Largely, my activities have been confined to the house, where tidying up loose ends and fixing – well – it feels like everything, have kept me busy for most of the weekend. I’ve discovered talents as a builder and plumber that I didn’t know I had, put it that way.

I managed, this afternoon, to get out to the fields for the first of my Sunday afternoon walks for the year. The first of the two farms I visited was devoid of avian life, probably not helped by a dog walker with Alsatian who seemed to have been using the track ways to exercise her mutt just before I arrived. It is, I suppose, nominally, a free country.

At the second farm, there seemed to be some movement, so I went for a longer walk but didn’t take my usual route. A few crows passed some distance away and likewise a few wood pigeons, but there wasn’t a lot going on.

That changed, very briefly, for about 30 seconds, just as I reached the halfway point of my walk. A large mixed flock, including wood pigeons, gulls and crows seemed to explode into being overhead and I managed to wound a crow (subsequently dispatched) and blow to bits a wood pigeon with the Browning 12 gauge I was carrying. Between jams (the semi-automatic does not like my reloads) and madly searching for some other cartridges, I managed to down a couple of birds, though there were probably opportunities and time for three or four if I’d had a pocket full of factory shells or a different gun.

Back to Basics

I’ve decided, since I get so little practice at shooting, to go back to basics in 2018. When I’m hunting, rather than patterning, I’ll make life as easy as I can to start with, using open chokes and small shot / close-range cartridges, then work back up to longer-range combinations when I’ve built up some (much-needed) confidence.
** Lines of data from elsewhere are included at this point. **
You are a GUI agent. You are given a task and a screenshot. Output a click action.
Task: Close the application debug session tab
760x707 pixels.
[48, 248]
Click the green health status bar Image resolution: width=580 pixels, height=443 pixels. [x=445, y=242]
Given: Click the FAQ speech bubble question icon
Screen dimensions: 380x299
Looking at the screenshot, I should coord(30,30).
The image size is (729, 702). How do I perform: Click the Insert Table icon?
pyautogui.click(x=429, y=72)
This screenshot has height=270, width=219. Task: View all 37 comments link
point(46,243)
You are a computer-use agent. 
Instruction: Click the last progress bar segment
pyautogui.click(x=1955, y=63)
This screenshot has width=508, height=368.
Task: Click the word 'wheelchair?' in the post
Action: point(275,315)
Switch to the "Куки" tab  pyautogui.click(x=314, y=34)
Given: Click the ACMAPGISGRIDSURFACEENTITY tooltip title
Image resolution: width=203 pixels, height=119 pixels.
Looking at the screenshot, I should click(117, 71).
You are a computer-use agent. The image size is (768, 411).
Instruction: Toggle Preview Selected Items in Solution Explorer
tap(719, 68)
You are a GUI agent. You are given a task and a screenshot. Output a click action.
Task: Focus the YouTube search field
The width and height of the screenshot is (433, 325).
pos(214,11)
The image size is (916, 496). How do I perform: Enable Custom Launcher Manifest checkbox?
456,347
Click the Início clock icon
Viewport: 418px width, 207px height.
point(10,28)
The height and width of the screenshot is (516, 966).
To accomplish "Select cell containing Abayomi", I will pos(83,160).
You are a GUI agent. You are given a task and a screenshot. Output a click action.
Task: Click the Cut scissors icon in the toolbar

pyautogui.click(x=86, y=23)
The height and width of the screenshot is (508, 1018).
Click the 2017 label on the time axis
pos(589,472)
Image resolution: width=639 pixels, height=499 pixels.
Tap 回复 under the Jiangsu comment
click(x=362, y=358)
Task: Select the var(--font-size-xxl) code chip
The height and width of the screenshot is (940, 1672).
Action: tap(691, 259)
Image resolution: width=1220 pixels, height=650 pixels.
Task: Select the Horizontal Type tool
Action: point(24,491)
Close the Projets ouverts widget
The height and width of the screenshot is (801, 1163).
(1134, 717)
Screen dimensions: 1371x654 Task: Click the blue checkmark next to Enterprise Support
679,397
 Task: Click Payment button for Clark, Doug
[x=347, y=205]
That’s not to say I’m going to stop shooting the small bores or researching them, of course, but when I go out for the sake of hunting, I probably won’t be carrying the .410 – at least until later in the year.

I’m yet to get to the shop to buy a couple of boxes of something sensible (Goodness! Really!? – Ed.) so I used up some more odds and ends today, all shot through a ¼ choke. None of them were really “pigeon” cartridges, but the pigeon I took was a high-speed, 20-25 yard crosser and I was pleased with the shot – even if it felt a bit easy.

Then again, that was the point.

Gremlins

The crow, on the other hand, was probably a bit far out for a quarter choke and an under-performing cartridge (one of my “failed” 34g/#5 reloads initially intended for the Baikal), but I really can’t escape the feeling that all crows, whether 10, 30 or 50 yards away, are all just “a bit far out” and too much like hard work to shoot.

It’s not that I doubt my kit, but the number of times I hit but fail to cleanly kill crows is a lot greater than all of the other kinds of birds I shoot combined. I’ve never understood why this is.

Wood pigeons, I most often hit or miss. Yes, I’ve recorded some explosions of feathers, misses behind and other variations on the theme of wounding a bird on this blog over the last year or so, but the number of birds is never so high in the overall scheme of things that I’m concerned about it.

Jackdaws, to take another example, seem to be my “success” bird. My biggest bags have always included large numbers of jackdaws and I’ve always seemed to have a knack for decoying and shooting them – even when I haven’t been able to hit anything else. My first ever left-and-right was a pair of jackdaws and there have been times when I’ve had them raining out of the sky fast enough that you’d have to look twice to be sure that some kind of biblical plague wasn’t occurring.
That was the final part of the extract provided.